Raw data Block Start

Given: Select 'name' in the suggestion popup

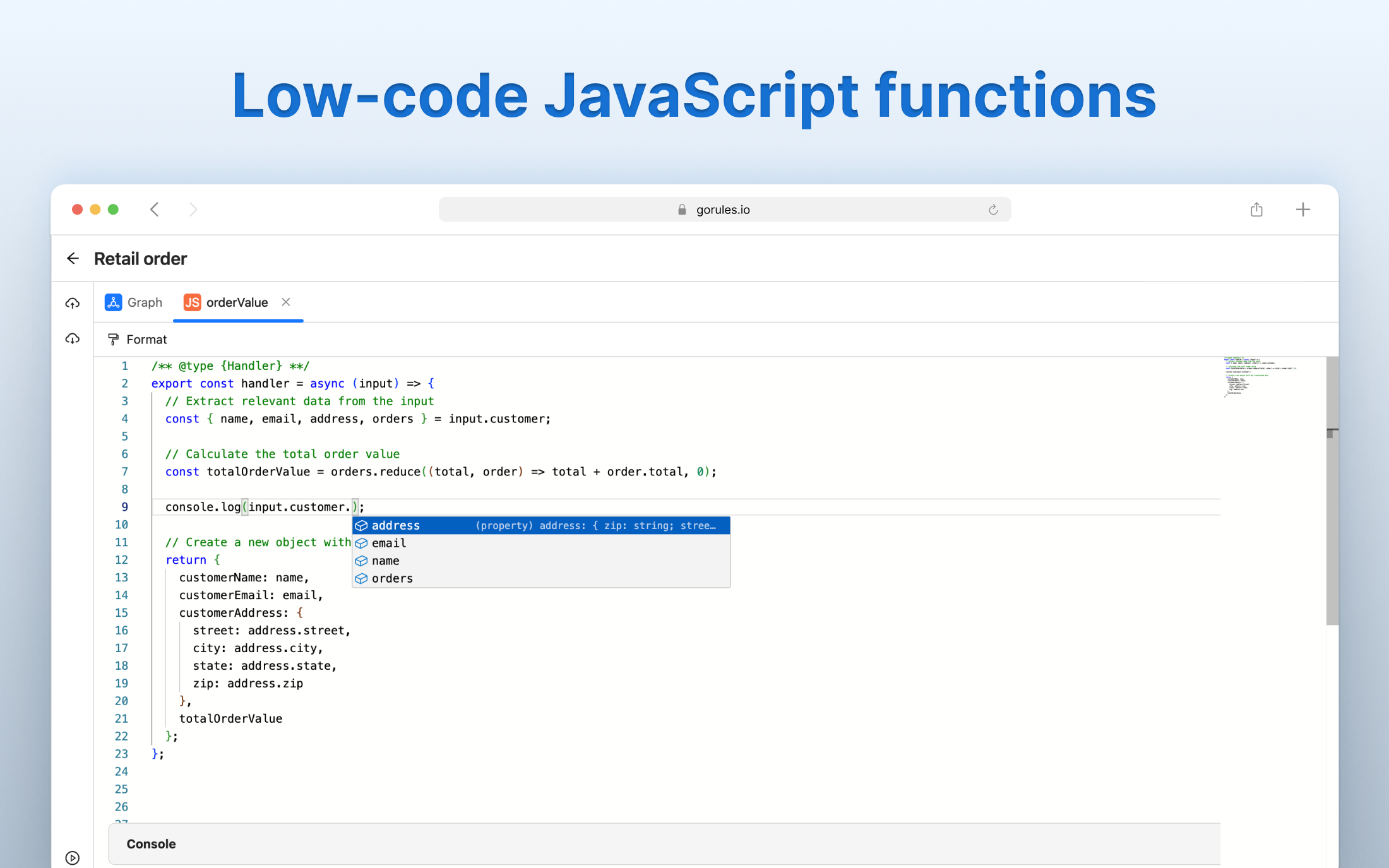Looking at the screenshot, I should point(385,561).
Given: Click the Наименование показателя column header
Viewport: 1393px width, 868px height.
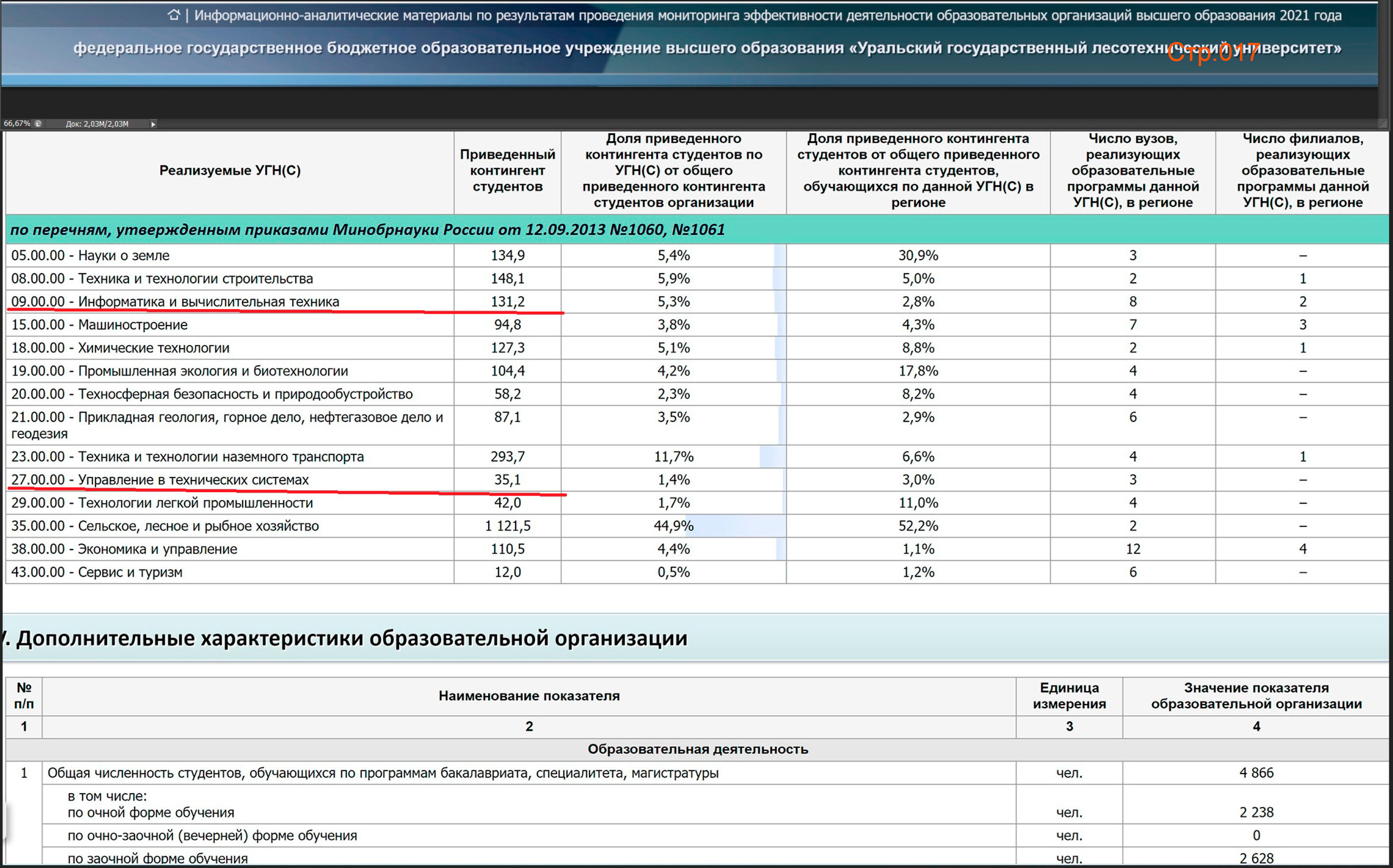Looking at the screenshot, I should [529, 696].
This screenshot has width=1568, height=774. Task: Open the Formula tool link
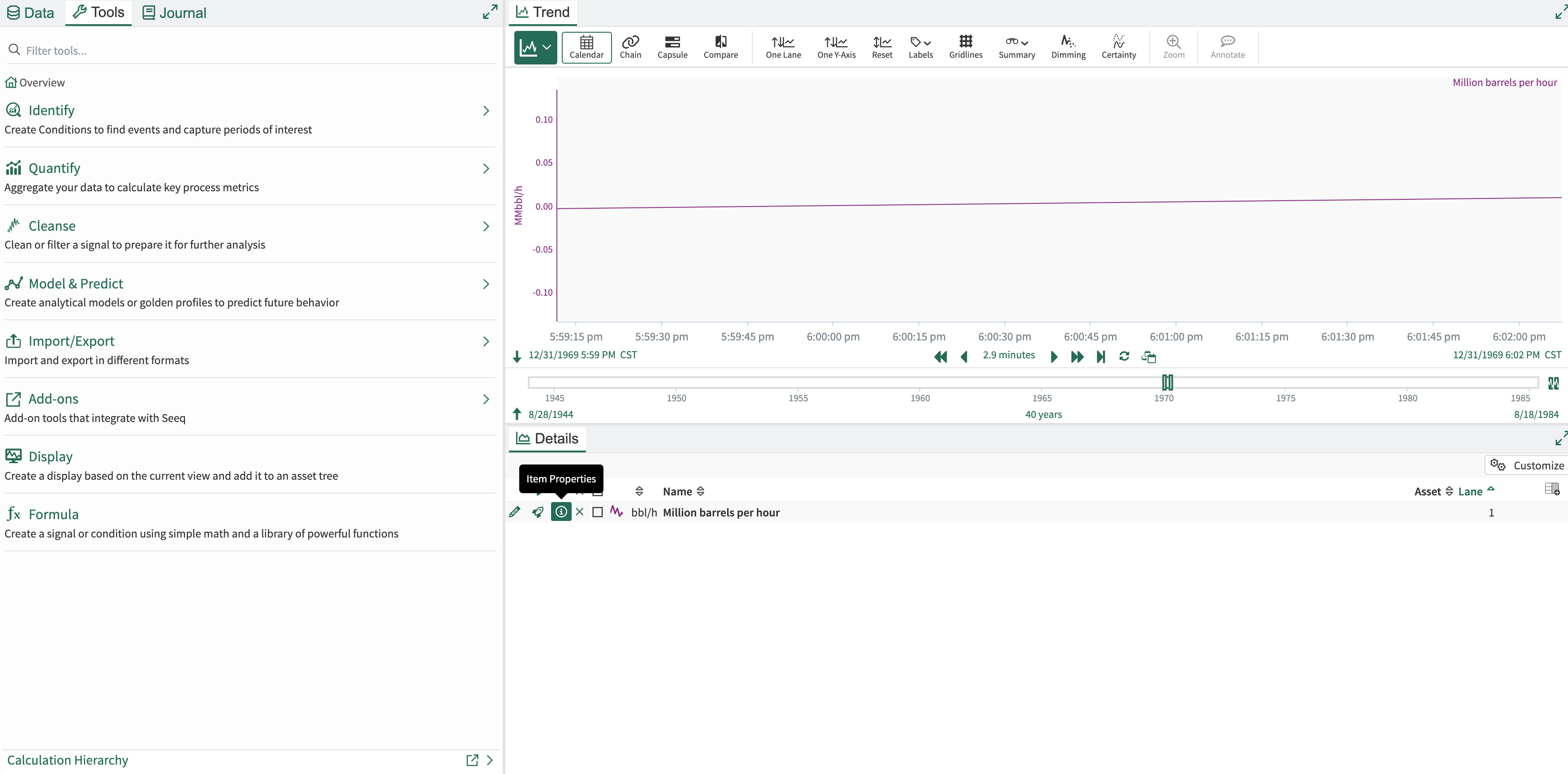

Raw data Block End

The task
Reproduce every line of the data above, exactly as it stands, but not the pictures.

Finished task
Given: Select 'name' in the suggestion popup

Looking at the screenshot, I should point(385,561).
Given: Click the Наименование показателя column header
Viewport: 1393px width, 868px height.
Looking at the screenshot, I should [529, 696].
This screenshot has width=1568, height=774. Task: Open the Formula tool link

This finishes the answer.